→ **DATA SHOWN**:
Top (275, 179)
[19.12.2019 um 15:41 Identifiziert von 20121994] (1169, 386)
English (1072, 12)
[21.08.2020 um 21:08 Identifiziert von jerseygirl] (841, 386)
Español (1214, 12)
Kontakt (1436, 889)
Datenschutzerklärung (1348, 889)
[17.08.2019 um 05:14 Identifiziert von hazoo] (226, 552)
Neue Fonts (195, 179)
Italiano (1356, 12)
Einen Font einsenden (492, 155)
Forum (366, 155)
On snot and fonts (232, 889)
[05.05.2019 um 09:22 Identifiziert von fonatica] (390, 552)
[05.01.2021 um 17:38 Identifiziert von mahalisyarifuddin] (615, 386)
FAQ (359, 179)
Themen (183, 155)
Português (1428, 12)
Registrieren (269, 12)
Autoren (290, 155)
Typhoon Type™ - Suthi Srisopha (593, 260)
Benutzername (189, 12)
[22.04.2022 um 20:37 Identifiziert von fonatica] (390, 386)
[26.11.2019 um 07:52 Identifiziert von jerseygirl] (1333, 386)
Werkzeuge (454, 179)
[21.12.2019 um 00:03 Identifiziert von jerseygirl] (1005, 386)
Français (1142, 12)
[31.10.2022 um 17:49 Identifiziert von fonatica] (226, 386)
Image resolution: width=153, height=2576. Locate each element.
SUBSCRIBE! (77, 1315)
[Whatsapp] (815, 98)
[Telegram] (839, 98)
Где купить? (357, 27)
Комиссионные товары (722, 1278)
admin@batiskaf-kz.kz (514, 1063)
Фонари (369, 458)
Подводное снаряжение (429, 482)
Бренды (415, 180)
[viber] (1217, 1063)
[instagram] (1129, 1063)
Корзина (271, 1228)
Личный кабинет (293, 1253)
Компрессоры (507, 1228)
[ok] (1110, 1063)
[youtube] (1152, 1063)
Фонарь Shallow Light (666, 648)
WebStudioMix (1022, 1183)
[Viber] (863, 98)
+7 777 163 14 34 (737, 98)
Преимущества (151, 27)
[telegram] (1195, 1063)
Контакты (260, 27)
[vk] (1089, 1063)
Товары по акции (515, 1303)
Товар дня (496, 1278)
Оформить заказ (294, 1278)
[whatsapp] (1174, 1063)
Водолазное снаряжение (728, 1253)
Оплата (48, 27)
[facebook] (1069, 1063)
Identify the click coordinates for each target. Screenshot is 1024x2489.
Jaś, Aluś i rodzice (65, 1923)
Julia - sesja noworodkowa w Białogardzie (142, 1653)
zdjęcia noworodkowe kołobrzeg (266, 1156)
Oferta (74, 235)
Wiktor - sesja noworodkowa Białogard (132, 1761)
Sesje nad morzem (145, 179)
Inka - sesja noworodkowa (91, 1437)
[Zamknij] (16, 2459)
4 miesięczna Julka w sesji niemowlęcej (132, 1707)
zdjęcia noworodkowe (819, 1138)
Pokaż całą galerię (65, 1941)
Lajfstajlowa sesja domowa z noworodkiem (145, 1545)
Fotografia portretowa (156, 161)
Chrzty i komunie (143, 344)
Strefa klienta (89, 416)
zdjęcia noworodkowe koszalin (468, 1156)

→ **ACTIVITY**: From the first line to the last, give the data again exactly.

→ **RESPONSE TO THE TASK**:
Top (275, 179)
[19.12.2019 um 15:41 Identifiziert von 20121994] (1169, 386)
English (1072, 12)
[21.08.2020 um 21:08 Identifiziert von jerseygirl] (841, 386)
Español (1214, 12)
Kontakt (1436, 889)
Datenschutzerklärung (1348, 889)
[17.08.2019 um 05:14 Identifiziert von hazoo] (226, 552)
Neue Fonts (195, 179)
Italiano (1356, 12)
Einen Font einsenden (492, 155)
Forum (366, 155)
On snot and fonts (232, 889)
[05.05.2019 um 09:22 Identifiziert von fonatica] (390, 552)
[05.01.2021 um 17:38 Identifiziert von mahalisyarifuddin] (615, 386)
FAQ (359, 179)
Themen (183, 155)
Português (1428, 12)
Registrieren (269, 12)
Autoren (290, 155)
Typhoon Type™ - Suthi Srisopha (593, 260)
Benutzername (189, 12)
[22.04.2022 um 20:37 Identifiziert von fonatica] (390, 386)
[26.11.2019 um 07:52 Identifiziert von jerseygirl] (1333, 386)
Werkzeuge (454, 179)
[21.12.2019 um 00:03 Identifiziert von jerseygirl] (1005, 386)
Français (1142, 12)
[31.10.2022 um 17:49 Identifiziert von fonatica] (226, 386)
Image resolution: width=153, height=2576. Locate each element.
SUBSCRIBE! (77, 1315)
[Whatsapp] (815, 98)
[Telegram] (839, 98)
Где купить? (357, 27)
Комиссионные товары (722, 1278)
admin@batiskaf-kz.kz (514, 1063)
Фонари (369, 458)
Подводное снаряжение (429, 482)
Бренды (415, 180)
[viber] (1217, 1063)
[instagram] (1129, 1063)
Корзина (271, 1228)
Личный кабинет (293, 1253)
Компрессоры (507, 1228)
[ok] (1110, 1063)
[youtube] (1152, 1063)
Фонарь Shallow Light (666, 648)
WebStudioMix (1022, 1183)
[Viber] (863, 98)
+7 777 163 14 34 (737, 98)
Преимущества (151, 27)
[telegram] (1195, 1063)
Контакты (260, 27)
[vk] (1089, 1063)
Товары по акции (515, 1303)
Товар дня (496, 1278)
Оформить заказ (294, 1278)
[whatsapp] (1174, 1063)
Водолазное снаряжение (728, 1253)
Оплата (48, 27)
[facebook] (1069, 1063)
Identify the click coordinates for each target. Screenshot is 1024x2489.
Jaś, Aluś i rodzice (65, 1923)
Julia - sesja noworodkowa w Białogardzie (142, 1653)
zdjęcia noworodkowe kołobrzeg (266, 1156)
Oferta (74, 235)
Wiktor - sesja noworodkowa Białogard (132, 1761)
Sesje nad morzem (145, 179)
Inka - sesja noworodkowa (91, 1437)
[Zamknij] (16, 2459)
4 miesięczna Julka w sesji niemowlęcej (132, 1707)
zdjęcia noworodkowe (819, 1138)
Pokaż całą galerię (65, 1941)
Lajfstajlowa sesja domowa z noworodkiem (145, 1545)
Fotografia portretowa (156, 161)
Chrzty i komunie (143, 344)
Strefa klienta (89, 416)
zdjęcia noworodkowe koszalin (468, 1156)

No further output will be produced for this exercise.